Extrait fourni
• • • •
Intervention de François de Rugy

Commission d'enquête Rénovation énergétique — Réunion du 7 février 2023 à 18h05
Audition de M. François de Rugy ancien ministre de la transition écologique et solidaire

François de Rugy, ancien ministre de la transition écologique et solidaire :

Je ne sais pas si je pourrai répondre dans le temps imparti à toutes vos questions, d'autant que j'en ajouterai quelques autres.

En effet, sur les sujets écologiques, comme sur d'autres sujets, il faut, avant tout, savoir ce que l'on veut : cherche-t-on à favoriser ce qui est le plus efficace - ce qui implique de déterminer comment se mesure cette efficacité, par le nombre de tonnes de CO2 économisées chaque année, par l'énergie totale économisée, etc. - ou ce qui est le plus symbolique, c'est-à-dire le plus efficace médiatiquement et politiquement ? Selon moi, il faut rechercher ce qui est le plus efficace, même si ce n'est pas ce qui a le plus de succès politique ou médiatique. Or, quand on est ministre, on est sans cesse confronté à ce double questionnement et, d'après ce que je peux observer, je constate que cela n'a pas changé et que, malheureusement, le plus symbolique l'emporte très souvent et largement sur le plus efficace.

Autre question de fond et récurrente : cherche-t-on des politiques incitatives, notamment fiscales, comme le crédit d'impôt - j'y reviendrai, cela a été un débat très vif lorsque j'étais ministre - ou contraignantes, sous la forme d'obligations légales et réglementaires ou de contraintes fiscales ? Je fais ici référence à la taxe carbone, contemporaine, vous vous en souvenez, du mouvement des « gilets jaunes ». Les obligations légales, réglementaires, sont souvent difficiles à faire accepter ; on en a eu des exemples concrets. Selon moi, il faut combiner obligation et incitation ; l'incitation seule ne suffit pas à atteindre des objectifs importants et l'obligation seule rencontre trop de résistance chez les citoyens.

Troisième questionnement : l'efficacité vient-elle de la constance de la politique menée ou de la capacité de changer, de se remettre en question sans cesse ? À mon sens, on devrait privilégier davantage de constance et avoir plus la mémoire de ce qui a été fait, de ce qui a fonctionné ou non. Or, quand j'étais ministre, je voyais que l'on continuait de vouloir essayer des dispositifs que j'avais vu passer, dans un sens ou dans l'autre, lorsque j'étais député, dont on connaissait pourtant le niveau d'efficacité ou d'inefficacité. Je pense par exemple aux effets de balancier sur les crédits d'impôt.
• • • •
Données à traiter
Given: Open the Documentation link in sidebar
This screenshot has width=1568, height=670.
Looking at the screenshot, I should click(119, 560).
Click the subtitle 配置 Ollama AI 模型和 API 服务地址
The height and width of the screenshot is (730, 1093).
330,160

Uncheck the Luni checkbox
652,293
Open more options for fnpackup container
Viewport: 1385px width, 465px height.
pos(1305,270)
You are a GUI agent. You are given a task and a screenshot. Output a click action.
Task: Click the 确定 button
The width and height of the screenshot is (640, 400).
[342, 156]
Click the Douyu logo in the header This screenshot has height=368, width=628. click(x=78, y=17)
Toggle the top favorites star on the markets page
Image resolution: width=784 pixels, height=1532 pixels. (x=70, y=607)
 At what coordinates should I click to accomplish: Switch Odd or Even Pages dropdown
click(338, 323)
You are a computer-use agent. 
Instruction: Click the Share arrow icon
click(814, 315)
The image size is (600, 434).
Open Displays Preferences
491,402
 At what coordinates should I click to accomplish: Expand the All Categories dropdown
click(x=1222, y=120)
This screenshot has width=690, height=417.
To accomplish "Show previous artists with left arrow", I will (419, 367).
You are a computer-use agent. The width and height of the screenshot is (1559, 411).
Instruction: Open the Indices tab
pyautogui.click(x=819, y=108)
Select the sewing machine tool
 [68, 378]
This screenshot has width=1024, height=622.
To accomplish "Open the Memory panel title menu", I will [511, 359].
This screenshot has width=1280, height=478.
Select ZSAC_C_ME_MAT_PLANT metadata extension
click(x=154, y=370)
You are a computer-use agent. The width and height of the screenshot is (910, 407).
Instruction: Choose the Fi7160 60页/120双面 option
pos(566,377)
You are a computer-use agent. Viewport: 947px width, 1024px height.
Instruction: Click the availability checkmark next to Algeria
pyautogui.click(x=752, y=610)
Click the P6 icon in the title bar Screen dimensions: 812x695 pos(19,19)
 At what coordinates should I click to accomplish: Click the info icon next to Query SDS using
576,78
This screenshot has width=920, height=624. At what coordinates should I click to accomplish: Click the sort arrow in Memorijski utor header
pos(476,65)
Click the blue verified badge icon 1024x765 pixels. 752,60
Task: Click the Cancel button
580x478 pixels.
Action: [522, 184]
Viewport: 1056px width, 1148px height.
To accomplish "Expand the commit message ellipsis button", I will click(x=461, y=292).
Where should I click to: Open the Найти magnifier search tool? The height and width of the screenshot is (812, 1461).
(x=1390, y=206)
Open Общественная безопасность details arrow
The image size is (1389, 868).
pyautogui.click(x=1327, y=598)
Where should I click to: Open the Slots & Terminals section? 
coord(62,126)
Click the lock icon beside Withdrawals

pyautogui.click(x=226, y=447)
• • • •
Énoncé A
Réécrivez le passage de l'audition allant de « François de Rugy, ancien » à « ajouterai quelques autres. » en remplaçant « temps imparti » par « délai prévu ».
Énoncé B
Restituez sans aucune modification les lignes des enregistrements, de la ligne contenant « Click the Douyu » à la ligne contenant « pos(566,377) », ces deux lignes comprises.
Le texte et les enregistrements forment deux documents distincts.

Résultat A
François de Rugy, ancien ministre de la transition écologique et solidaire :

Je ne sais pas si je pourrai répondre dans le délai prévu à toutes vos questions, d'autant que j'en ajouterai quelques autres.

Résultat B
Click the Douyu logo in the header This screenshot has height=368, width=628. click(x=78, y=17)
Toggle the top favorites star on the markets page
Image resolution: width=784 pixels, height=1532 pixels. (x=70, y=607)
 At what coordinates should I click to accomplish: Switch Odd or Even Pages dropdown
click(338, 323)
You are a computer-use agent. 
Instruction: Click the Share arrow icon
click(814, 315)
The image size is (600, 434).
Open Displays Preferences
491,402
 At what coordinates should I click to accomplish: Expand the All Categories dropdown
click(x=1222, y=120)
This screenshot has width=690, height=417.
To accomplish "Show previous artists with left arrow", I will (419, 367).
You are a computer-use agent. The width and height of the screenshot is (1559, 411).
Instruction: Open the Indices tab
pyautogui.click(x=819, y=108)
Select the sewing machine tool
 [68, 378]
This screenshot has width=1024, height=622.
To accomplish "Open the Memory panel title menu", I will [511, 359].
This screenshot has width=1280, height=478.
Select ZSAC_C_ME_MAT_PLANT metadata extension
click(x=154, y=370)
You are a computer-use agent. The width and height of the screenshot is (910, 407).
Instruction: Choose the Fi7160 60页/120双面 option
pos(566,377)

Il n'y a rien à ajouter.